▶ Passage shown:
· · · · ·
This is my old boat. I bought it brand new. There was a four post pvc with two crossbars on each side. They were then wrapped with military CAMO netting. I had pics on my old phone but no longer have them. I made the wood door because the first fiberglass one broke the first week of having the boat. I also made it a functioning live well for crappie fishing. It had shadow moss seats on it when I finished the CAMO paint. It actually had a better paint job before we fished out of it for about 3 months straight and wore it down (daily). I really miss hunting and fishing out of that boat. Lots of good times. Hope you're enjoying it!


----------



## jawja7 (Feb 26, 2014)

I also made mine a low profile and we would position the boat to shoot out of one side of the boat and generally shot pretty easily straddling the floatations devices in front seat. We hunted 3 people out of it pretty good. Oh and the pvc blind was built with a bend in it so that it came back to the center of the boat for better concealment. Man I wish I still had the pics to show you. I had a 15 horse motor on it when I sold it and we went into very shallow waters duck hunting. Very stable and shallow draft made it a decent duck boat.


----------



## duck-dawg (Feb 27, 2014)

HuntinDawg89 said:


> This was my first try at a blind.  We were hunting with 3 men and 2 retrievers out of this boat so there wasn't room to be sitting in the floor.  I'll check out that blind though.  Thanks for mentioning it.
· · · · ·
▶ Exercise instructions:
#1 Rewrite the paragraph in the hunting boat thread that begins "I also made mine a low profile" as a short bulleted list of its main facts.
#2 Name every forum username that appears in the hunting boat thread.
#3 Carry on the hunting boat thread from the point where it stops.
The data after this has nothing to do with the hunting boat thread.

▶ Data segment:
· · · · ·
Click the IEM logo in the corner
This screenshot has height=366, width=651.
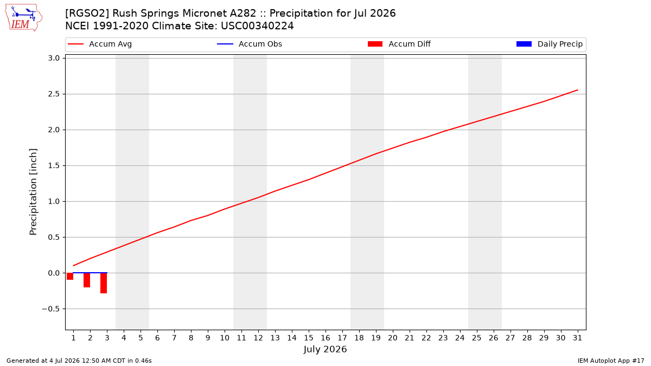click(x=24, y=18)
· · · · ·
▶ Answers by task:
#1
- The boat was made low profile.
- Hunters shot out of one side, usually straddling the flotation devices in the front seat.
- It carried 3 hunters well.
- The pvc blind had a bend that brought it back to the center of the boat for better concealment.
- The writer no longer has pictures of it.
- It had a 15 horse motor when sold and was used for duck hunting in very shallow water.
- Being stable with a shallow draft, it made a decent duck boat.

#2
- jawja7
- duck-dawg
- HuntinDawg89

#3
We don't sit in the floor of my boat. My Gheenoe has 3 benches, 2 with swivel seats. Sitting down, the blind is about eye level. 

3 men and 2 retrievers is a lot to have hunting out of that boat...


----------



## Core Lokt (Feb 27, 2014)

I build one for my gheenoe that raised and lowered out of pvc.

Blind up





Blind down





matterial only, one side up and one down.





the frame was bent in the shape of the topr rail of the boat. Narrow in the front and back and wider in the middle.





The 1/2" 2 hole straps were bolted through the metal rail cap and the 1/2" upright pvc went all the say to the floor for stability. The top rail is what was raised and lowered by tightening and loosening the eyelets. The bottom rail was fixed.






Not the prettiest blind out there but I sure killed some ducks out of it for 4-5 years. I actually still have the blind in the top of my barn collecting dust cause I now have a Flyway on my new boat.


----------



## HuntinDawg89 (Feb 27, 2014)

jawja7 said:


> This is my old boat. I bought it brand new. There was a four post pvc with two crossbars on each side. They were then wrapped with military CAMO netting. I had pics on my old phone but no longer have them. I made the wood door because the first fiberglass one broke the first week of having the boat. I also made it a functioning live well for crappie fishing. It had shadow moss seats on it when I finished the CAMO paint. It actually had a better paint job before we fished out of it for about 3 months straight and wore it down (daily). I really miss hunting and fishing out of that boat. Lots of good times. Hope you're enjoying it!



That is wild that I found the original owner on the forum.  I believe that I bought it from the second owner (that's what he claimed), his name was Ken...bought it off Craigslist last April.  I needed something big enough to fish 4 people (me, wife, 2 kids) and was able to do it in this boat although my youngest has to sit in a camp chair.  We only got to fish out of it 3 times last year but hope to do more this year.

I cannot picture the blind you are describing.  I would have loved to see the pictures.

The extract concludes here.